Q2 (Jul – Sep 2025): Execution and Outreach

  • July 2025:

    • Summertime Push: Early July, continue recalling patients but be mindful of staff and patient holidays. Try to wrap up as many routine reviews as possible by late July before holiday season peaks. Particularly aim to see remaining CHD, stroke, and CKD patients in July – these registers are smaller, so ideally by end of July almost all such patients have had a review or at least an appointment scheduled.

    • Clinical Audits: Conduct a mini-audit of a few complex cases: e.g. randomly pick 5 patients with uncontrolled BP and review their management – are we following up timely, are there any barriers? Use findings to tweak processes (maybe you discover a lot of patients didn’t pick up their new BP med – then involve pharmacists to do follow-up calls after new med prescriptions).

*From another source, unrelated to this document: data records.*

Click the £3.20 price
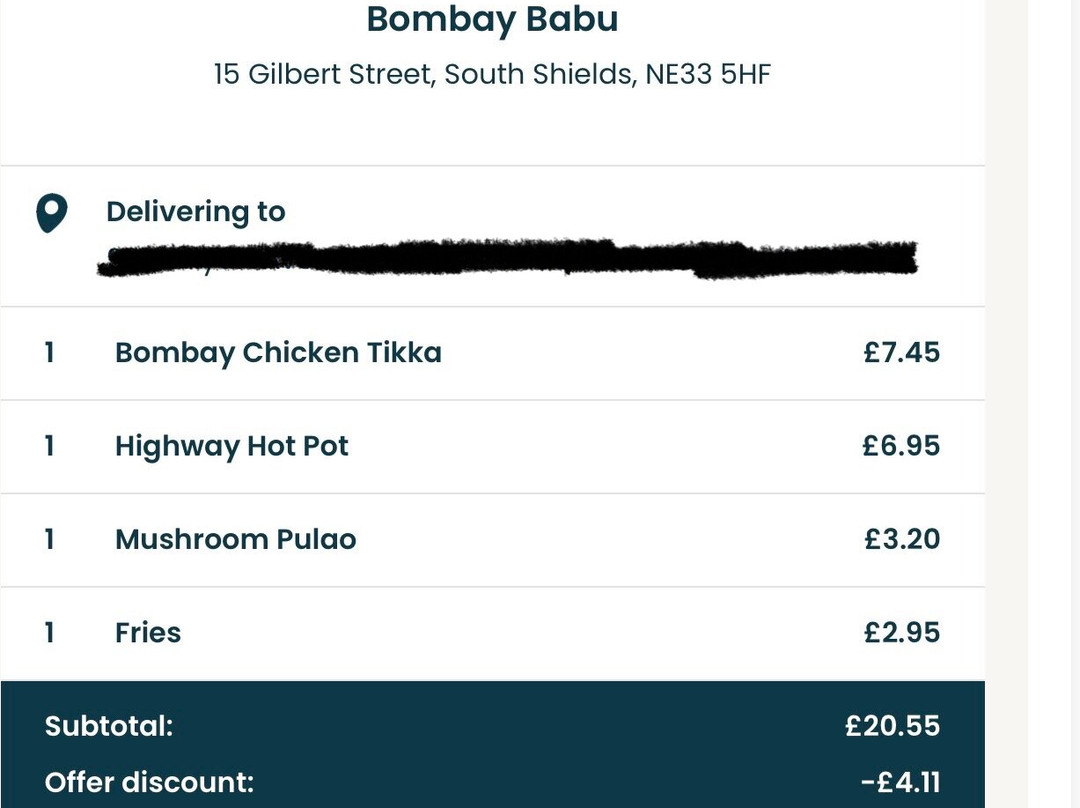The width and height of the screenshot is (1080, 808). 902,539
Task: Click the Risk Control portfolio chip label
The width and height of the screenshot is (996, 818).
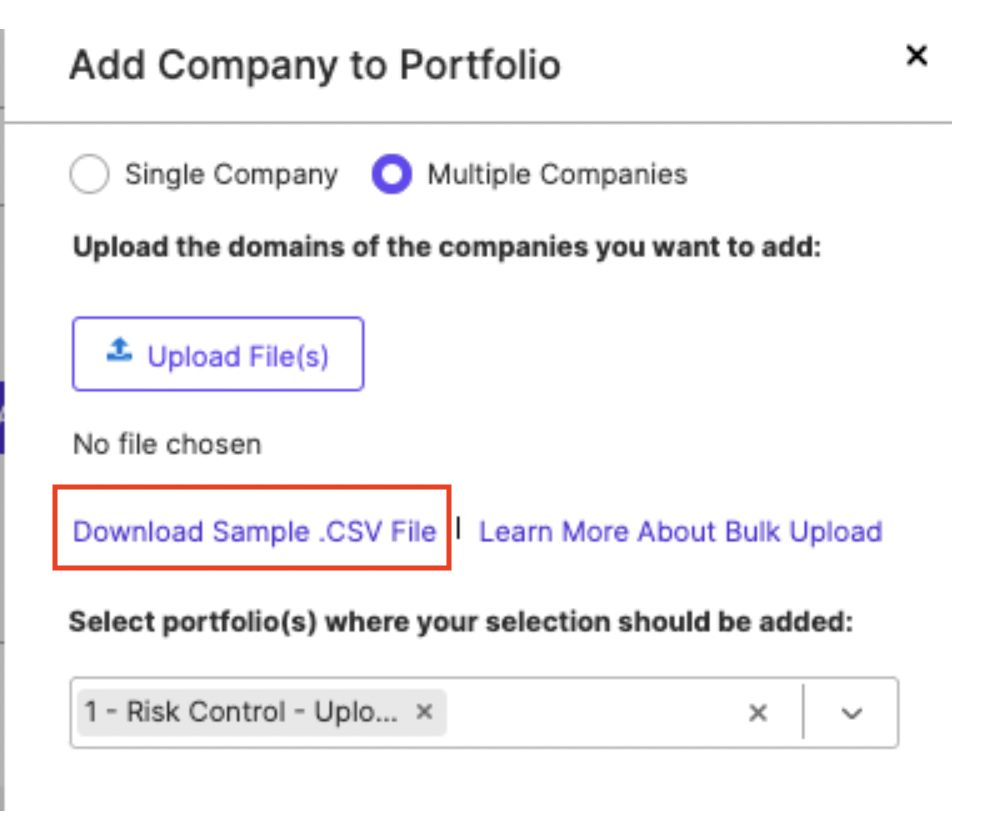Action: [x=240, y=712]
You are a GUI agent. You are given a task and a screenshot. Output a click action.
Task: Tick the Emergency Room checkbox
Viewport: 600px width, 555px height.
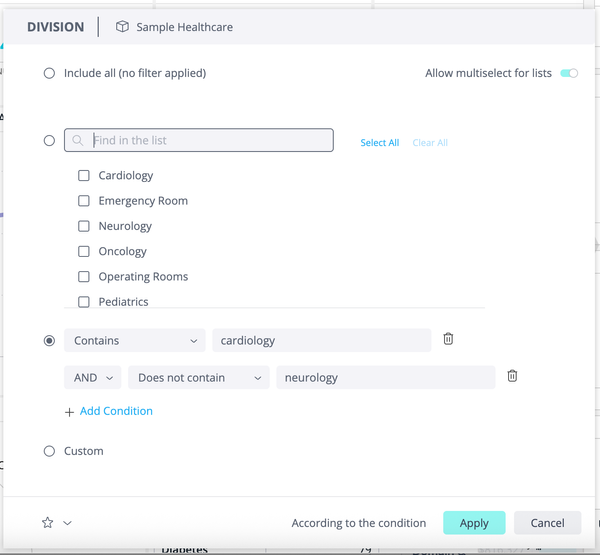84,201
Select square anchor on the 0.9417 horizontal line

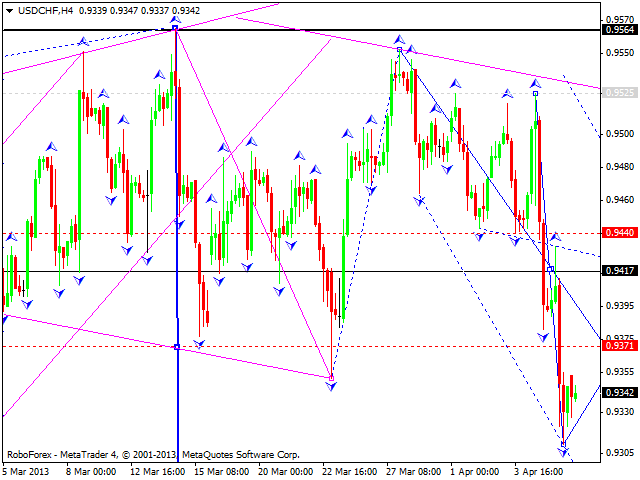pos(551,269)
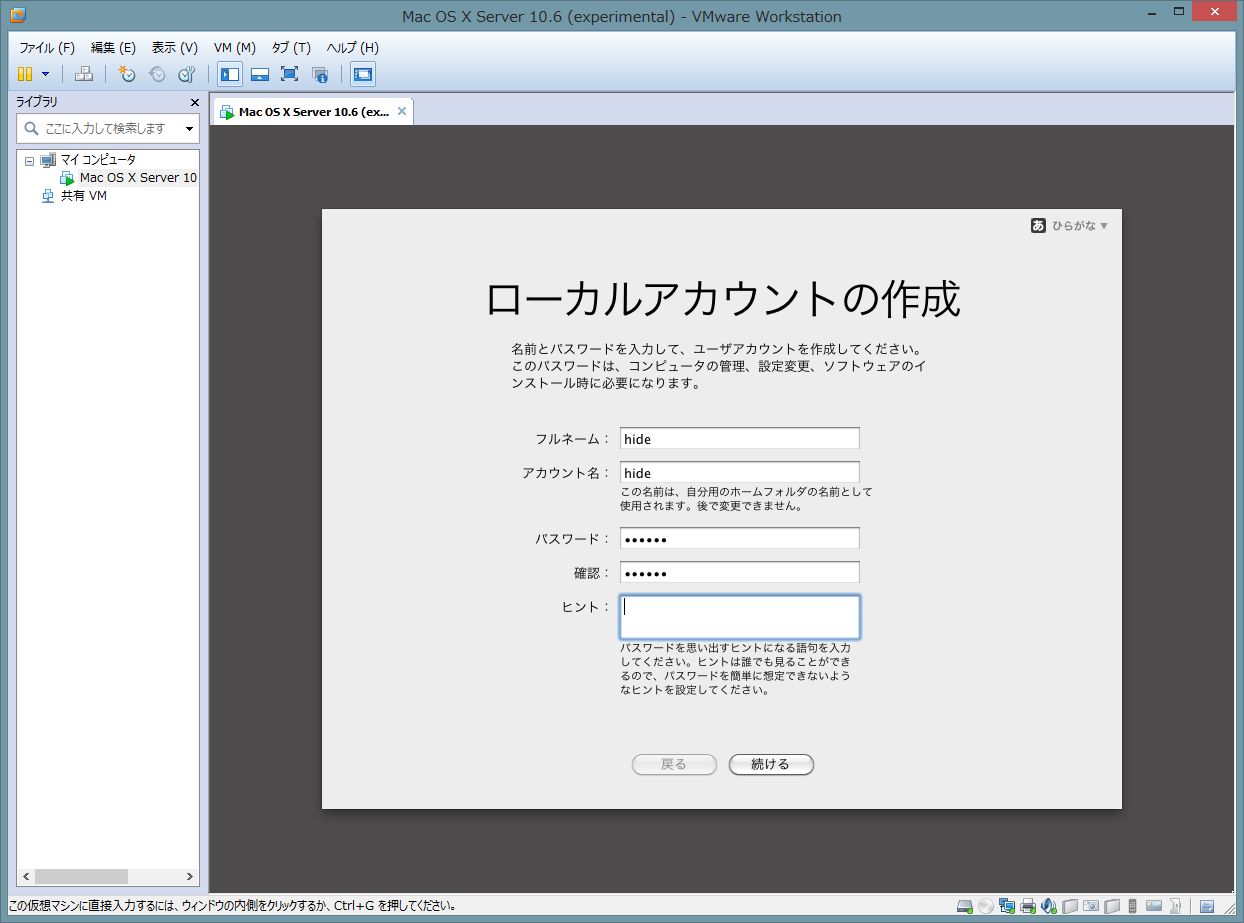Click the sound device status icon
This screenshot has width=1244, height=923.
(x=1049, y=907)
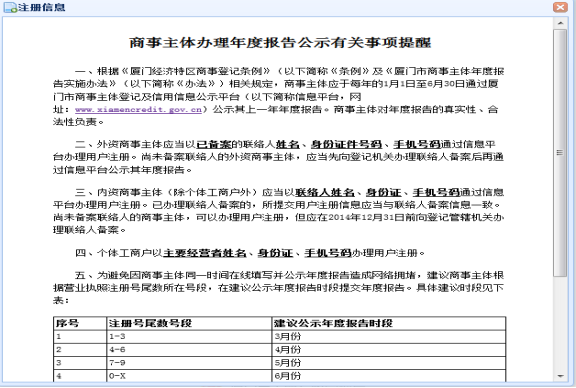This screenshot has width=576, height=388.
Task: Click the vertical scrollbar thumb
Action: (560, 153)
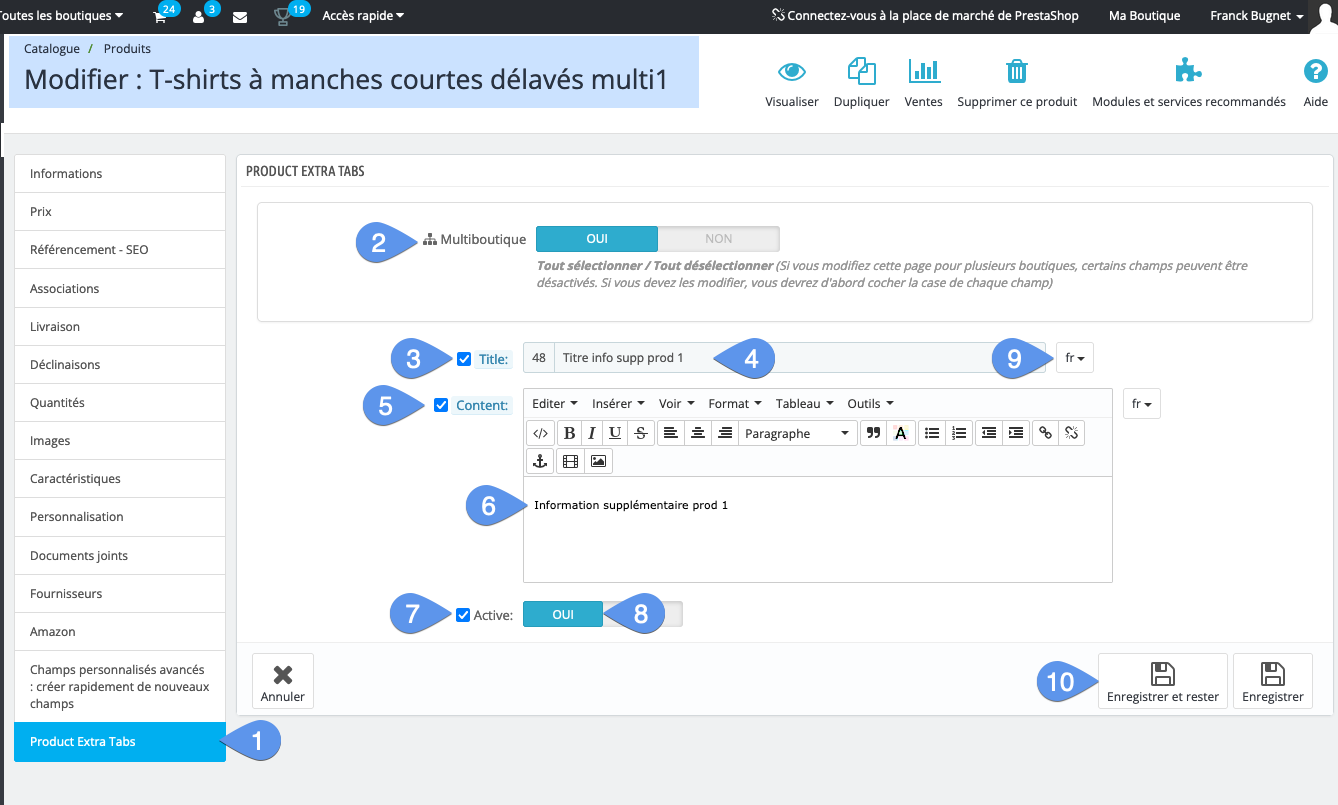Open the text color picker
Viewport: 1338px width, 805px height.
click(x=901, y=432)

    • Patient Engagement: Consider a patient education event this month (if feasible, perhaps an evening talk at the practice or a local community center). Topic could be “How to reduce your risk of heart attack and stroke.” Invite patients with high risk (could send SMS invites). Use this forum to educate about diet, exercise, and to promote acceptance of therapies like statins. Engaged patients may become more compliant. Summer weather might allow an outdoor “health fair” with BP checks as well.

  • August 2025:

    • Maintain Effort with Flexibility: August is often slower due to holidays. Anticipate lower attendance; still, keep the engine running:

      • Offer limited but key clinics (perhaps fewer clinics if staff away, but don’t stop entirely). Ensure cover for monitoring blood results and critical tasks even if key staff are off.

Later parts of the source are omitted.